Trust me, she doesn't act different when we're around, other than being in attention hog mode, because my husband and I are her favorites, so she wants to spend all of her time with us.
 
Think young children aren't sexual creatures? Most of them start masturbating or at least going through the motions around 4 or 5. There are a lot of nerves down there even if the body parts aren't matured yet.

I think this is oversensitivity. Children have little attention spans and are naturally drawn to follow their impulses.
 
Stace said:
Trust me, she doesn't act different when we're around, other than being in attention hog mode, because my husband and I are her favorites, so she wants to spend all of her time with us.
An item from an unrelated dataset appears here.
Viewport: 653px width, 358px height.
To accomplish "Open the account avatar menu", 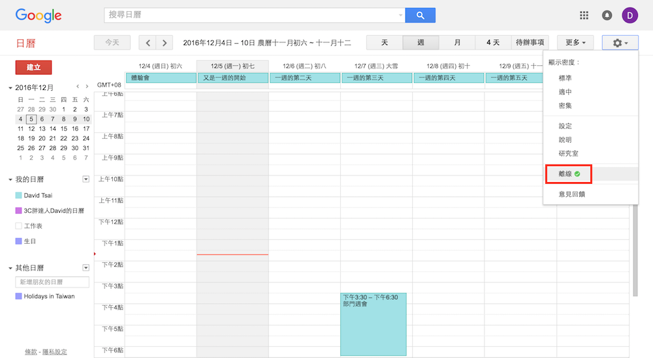I will (x=629, y=15).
which translates into she is on her best behaviour around you ;)
 
aquapub said:
Think young children aren't sexual creatures? Most of them start masturbating or at least going through the motions around 4 or 5. There are a lot of nerves down there even if the body parts aren't matured yet.
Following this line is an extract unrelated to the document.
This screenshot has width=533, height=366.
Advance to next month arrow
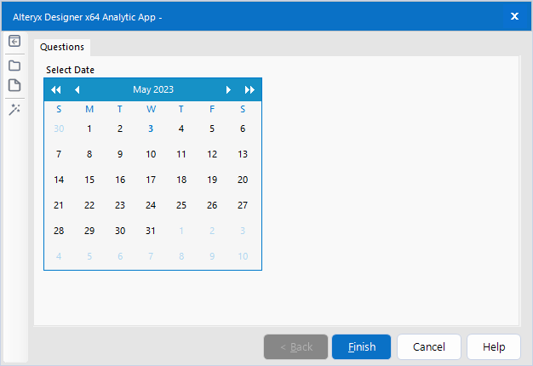(x=228, y=89)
I think this is oversensitivity. Children have little attention spans and are naturally drawn to follow their impulses.

i dont think a small child who discovers he/she has sensitivity downstairs is actually being sexual, rather just curious

I know a girl who used to slide down her bannister because it felt good but that doesnt mean she is sexually aware, rather just experiencing a sensation
 
DeeJayH said:
which translates into she is on her best behaviour around you ;)
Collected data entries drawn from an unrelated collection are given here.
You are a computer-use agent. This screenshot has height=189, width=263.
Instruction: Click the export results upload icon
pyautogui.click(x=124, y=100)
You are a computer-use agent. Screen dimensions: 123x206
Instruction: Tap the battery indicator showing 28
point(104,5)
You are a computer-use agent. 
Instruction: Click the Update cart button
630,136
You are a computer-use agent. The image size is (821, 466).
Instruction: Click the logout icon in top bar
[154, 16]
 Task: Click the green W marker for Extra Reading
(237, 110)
No, she's not. Ever seen a child throw a tantrum in the middle of Chuck E Cheese? Or start screaming bloody murder in the middle of Wal Mart because you won't buy her a new movie?

Yeah, that's my sister in law when we take her out with us. Gotta love her though, because she also tries to hide in our car when we have to leave so she can come with us. :mrgreen:
 
Stace said:
No, she's not. Ever seen a child throw a tantrum in the middle of Chuck E Cheese? Or start screaming bloody murder in the middle of Wal Mart because you won't buy her a new movie?

Yeah, that's my sister in law when we take her out with us. Gotta love her though, because she also tries to hide in our car when we have to leave so she can come with us. :mrgreen:

so she does NOT know the difference between right and wrong, or proper behaviour? ;) :doh
 
DeeJayH said:
so she does NOT know the difference between right and wrong, or proper behaviour? ;) :doh


Yes, she does. She just gets super excited when she sees us, because there's usually a few months between our visits. The Chuck E Cheese thing was our own fault, because we kept her out all day. And the Wal Mart thing happened when she was four.
 
jamesrage said:
Everything I know about bullies is from experiance.I have been on both sides of the fence.If your kid gets bullied, the only way to get the bully to stop is for your kid to give the bully some serious pain.Bullies like easy targets.Telling little timmy to run to the teacher when he gets picked on makes him look like a bigger sissy and a bigger target on the bully's radar.

I do agree with you, but you can bully them back psychologically if you're smart enough. Most bullies are dumb, as a rule and they feel inferior to others for one reason or another and that is why they do what they do. If you let them know you're onto their game, they will back off. That is what I'm trying to do with my son, by letting him know that 'hey they have the problem, not you". If they know you know that, they will lay off, trust me.
 
DeeJayH said:
so she does NOT know the difference between right and wrong, or proper behaviour? ;) :doh

Kids of that age only know what their parents instill in them. Your parents are God in their eyes and know everything. That is why we are all products of our environment's.